■ Supplied passage ■
ABSTRACT
This paper presents a simple heuristic model for COVID 19 spreading. The model is based on a propagation unit of time. The state of the epidemic at the end of the time unit is then related to that at the start through recurrence relationships. By propagating these relationships over the required number of time units, a projection can be made over time. The model is readily implemented on a spreadsheet and is therefore potentially widely accessible. It can serve as a useful tool for scenario planning and forecasting not just for an entire population, but also for a specific community within a population.

■ Exercise prompt ■
According to the COVID 19 spreading abstract, why is the model potentially widely accessible? Answer in one to three sentences.

■ Stored data ■
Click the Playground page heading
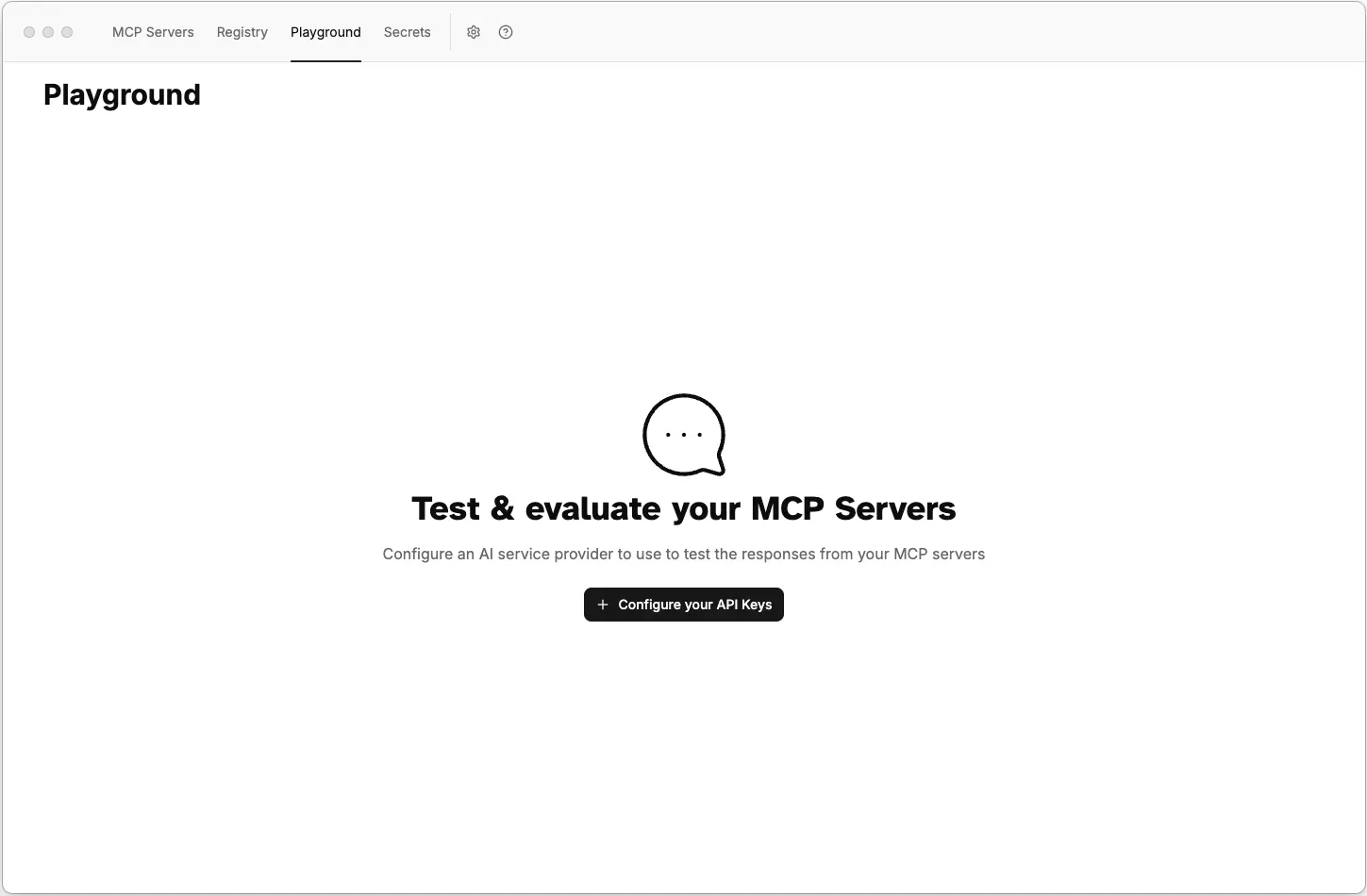The height and width of the screenshot is (896, 1367). (x=122, y=94)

■ Response box ■
The model is potentially widely accessible because it can be readily implemented on a spreadsheet.